Most of the digestion of fats takes place in the small intestine. However, the initial lipolysis process can take place in the stomach under the action of gastric lipase at an optimum pH of 4-5. Gastric lipase breaks down triglycerides into fatty acids and diglycerides. It is resistant to the effects of pepsin, however, it is destroyed by the action of pancreatic protases in the alkaline environment of the duodenum, its activity is also reduced by the action of bile salts. Gastric lipase is of little value compared to pancreatic lipase, although it has some activity, especially in the antrum, where mechanical stirring of the chyme produces tiny fat droplets, which increases the surface area of \u200b\u200bfat digestion.

After chyme enters the duodenum, further lipolysis occurs, including several sequential stages. First, triglycerides, cholesterol, phospholipids and lipid cleavage products by gastric lipase merge into micelles under the action of bile acids, micelles are stabilized by phospholipids and monoglycerides in an alkaline medium. Then the colipase secreted by the pancreas acts on the micelles and serves as the point of application of the action of pancreatic lipase. In the absence of colipase, pancreatic lipase has weak lipolytic activity. The binding of colipase to micelles is improved by the action of pancreatic phospholipase A on micelle lecithin. In turn, for the activation of phospholipase A and the formation of lysolecithin and fatty acids, the presence of bile salts and calcium is necessary. After hydrolysis of lecithin, the triglycerides of the micelles become available for digestion. The pancreatic lipase then attaches to the colipase-micelle junction and hydrolyzes the 1- and 3-bonds of triglycerides to form monoglyceride and fatty acid. The optimum pH for pancreatic lipase is 6.0-6.5. Another enzyme, pancreatic esterase, hydrolyzes the bonds of cholesterol and fat-soluble vitamins with fatty acid esters. The main products of lipid cleavage by pancreatic lipase and esterase are fatty acids, monoglycerides, lysolecithin and cholesterol (non-esterified). The rate of entry of hydrophobic substances into microvilli depends on their solubilization in micelles in the intestinal lumen.
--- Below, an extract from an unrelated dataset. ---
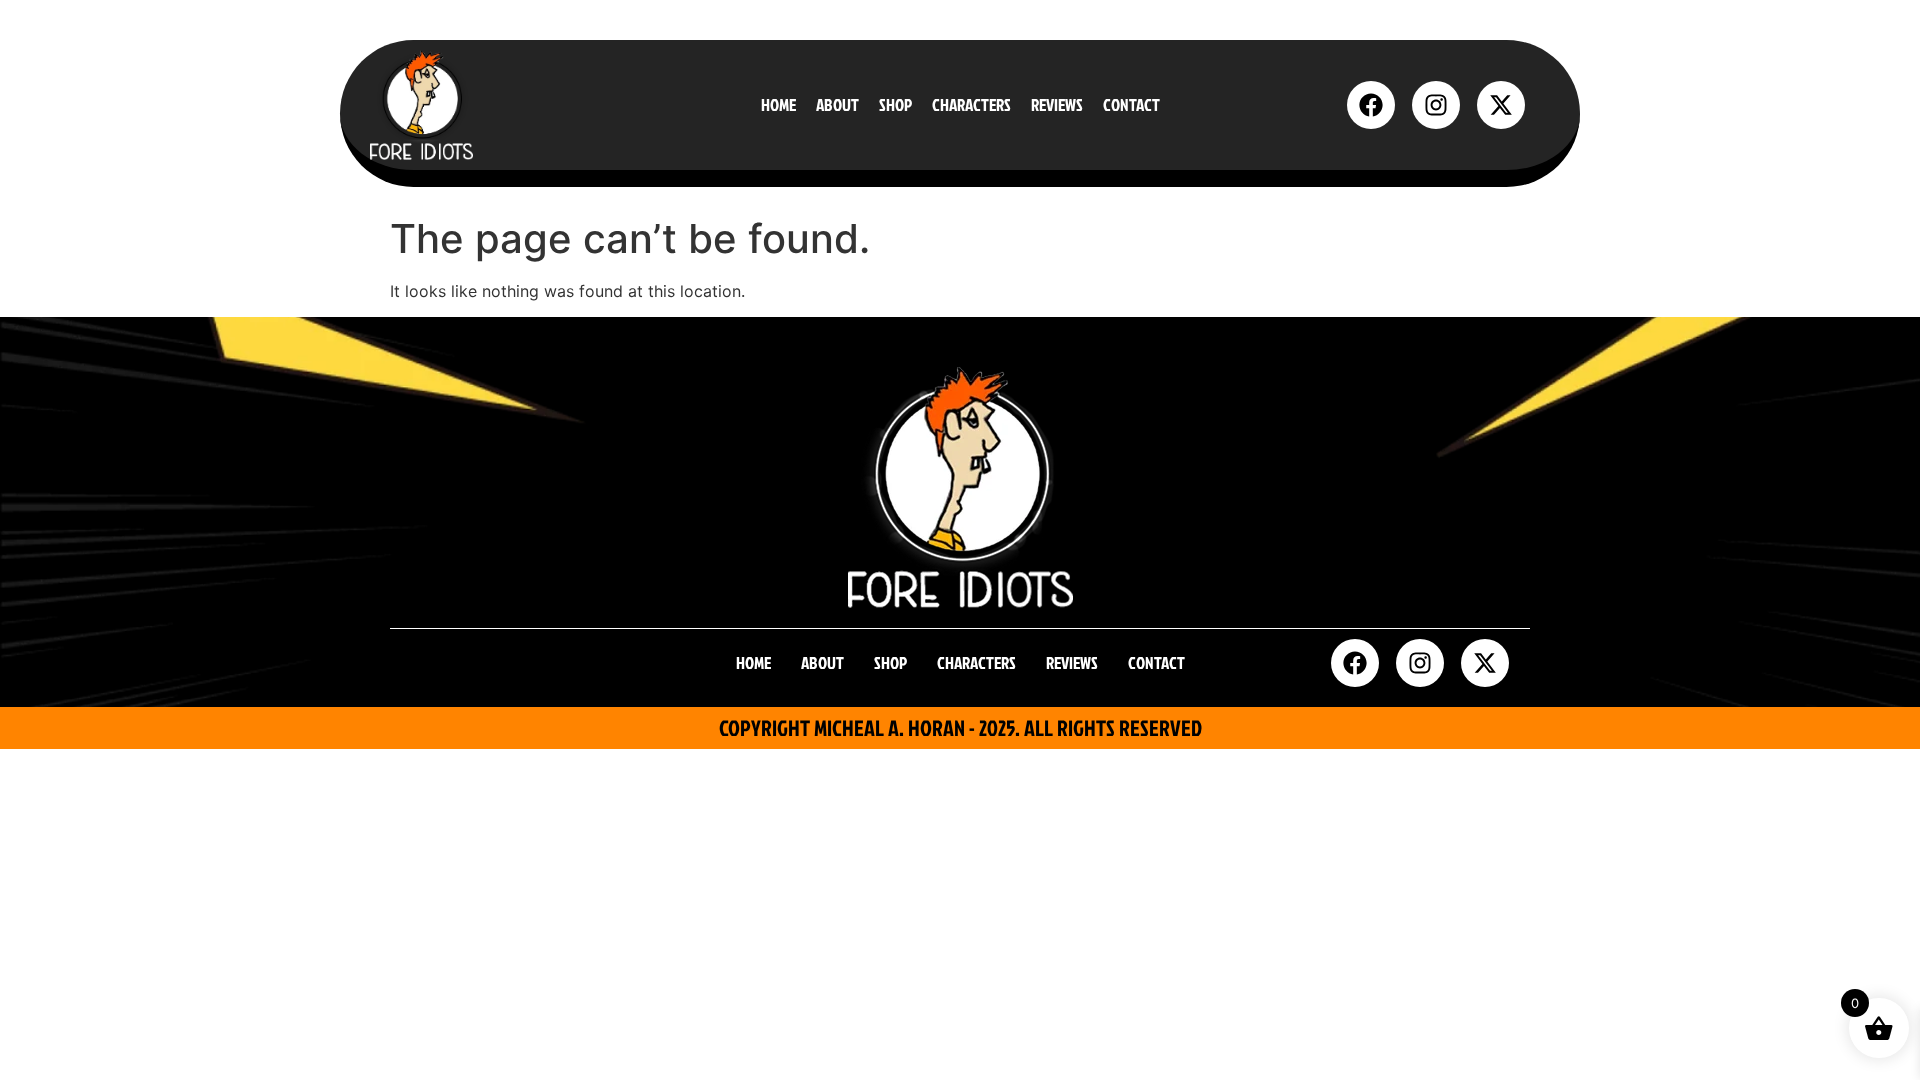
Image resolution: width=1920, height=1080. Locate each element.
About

Fatty acids, cholesterol and monoglycerides enter enterocytes from micelles by passive diffusion; although long chain fatty acids can also be transported by surface binding protein. Since these components are fat-soluble and much finer than undigested triglycerides and cholesterol esters, they easily pass through the enterocyte membrane. In the cell, long-chain fatty acids (more than 12 carbon atoms) and cholesterol are transported by binding proteins in the hydrophilic cytoplasm to the endoplasmic reticulum. Cholesterol and fat-soluble vitamins are transported by a sterol carrier protein to the smooth endoplasmic reticulum, where cholesterol is re-esterified. Long-chain fatty acids are transported through the cytoplasm by a special protein, the degree of their entry into the rough endoplasmic reticulum depends on the amount of fat in the food.

After resynthesis of esters of cholesterol, triglycerides and lecithin in the endoplasmic reticulum, they form lipoproteins, combining with apolipoproteins. Lipoproteins are divided according to size, lipid content and the type of apoproteins that make up them. Chylomicrons and very low density lipoproteins are larger and consist mainly of triglycerides and fat-soluble vitamins, while low-density lipoproteins are smaller and contain predominantly esterified cholesterol. High density lipoproteins are the smallest in size and contain mainly phospholipids (lecithin). Formed lipoproteins exit through the basolateral membrane of enterocytes in vesicles, then they enter the lymphatic capillaries. Medium and short chain fatty acids (less than 12 carbon atoms) can enter the portal vein system directly from enterocytes without generating triglycerides. In addition, short-chain fatty acids (butyrate, propionate, etc.) are formed in the colon from undigested carbohydrates under the action of microorganisms and are an important source of energy for the cells of the colon mucosa (colonocytes).

Summarizing the presented information, it should be recognized that knowledge of physiology and biochemistry of digestion allows to optimize the conditions for artificial (enteral and oral) nutrition, based on the basic principles of the digestive conveyor.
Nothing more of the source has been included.